Cloud
Processing Payments in the Cloud
This content is provided "as is" and is more than a year old. No representations are made that the content is up-to date or error-free. Please see the latest on this topic here.
Avocado and Toast
Peanut Butter and Jelly (or Jam for the Brits!)
Steak and Cheese
Milk and Cookies
Tea and Biscuits
Beer and Football
Some things work so well together that even suggesting they don’t now seems almost ridiculous. But I wonder, who were the pioneers that fought back when questioned about the jelly on the PB? The savory with the sweet. The steak wrapped in cheese . . . those crazy hipsters spreading avocado on toast.
Yet, now these are the norm, and so it’s time to embrace yet another: Payments and the Cloud. My teams work with some of the biggest payment processors in the world, and for years we saw reluctance, cloud inertia, and concerns over security and compliance. Some of these fears were reasonable at the time, such as concerns over outages and uptime – concerns that are reasonable when stepping into any commercial outsource-type of relationship.
However, the big public cloud providers have stepped on up; they can now move faster and provide significant security leverage to their customers and have invested heavily in compliance certification to prove they keep their security promises.
But why are Payments such a good fit for cloud, or to go one step further, serverless applications in the cloud? Interestingly, the answer is less about the technology and more about the business. Payment processing, in particular, card payments, monetary exchange, or transfer, are all transactional and generate revenue for the parties involved at the point of successful transaction, whether as a fixed fee per transaction or as a percentage of the overall value.
Historically, payment processors of all descriptions have required huge amounts of infrastructure to scale and compete; often, their onward transaction costs decrease with volume courtesy of economies of scale. However, this often leads to infrastructure being over-provisioned and the associated capital costs, maintenance, licensing, etc. all become fixed capital expenditure costs that bear no relation to the amount of revenue being generated.

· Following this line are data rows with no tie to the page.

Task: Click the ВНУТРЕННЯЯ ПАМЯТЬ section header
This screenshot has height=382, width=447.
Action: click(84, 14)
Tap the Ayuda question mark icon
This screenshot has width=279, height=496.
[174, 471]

This is where serverless applications in the cloud can step in. Like the jelly on the peanut butter, suddenly, once the leap of faith has been taken, the results are quite sweet!
A payment processing app built to be serverless (such as a payment processing application built to run on Amazon Web Service’s [AWS] Lambda and using some DynamoDB for storage, for example) only really incurs any cost when it is in use.
This is where it gets interesting – suddenly, our revenue generation aligns with our costs. More importantly, our costs go down – when our revenue goes down. So instead of having to have a data center full of equipment that costs you money when it’s not in use, you can leverage the hyperscale infrastructure of a cloud provider like AWS and invest the difference in new, innovative payment solutions.
And to take another cookie with the milk, public cloud providers like AWS have invested so much in security and compliance that the compliance requirements left for you to manage can be significantly smaller and more trivial to manage.
Working at Coalfire, we get to see people take those leaps every day; and my colleagues in our Cloud team ensure those public cloud providers keep making it simpler! My financial services team helps banks, payment processors, and other financial services organizations understand both the risks and the new options available with the cloud providers we work with. I’m curious to see what two things could go together better in the future.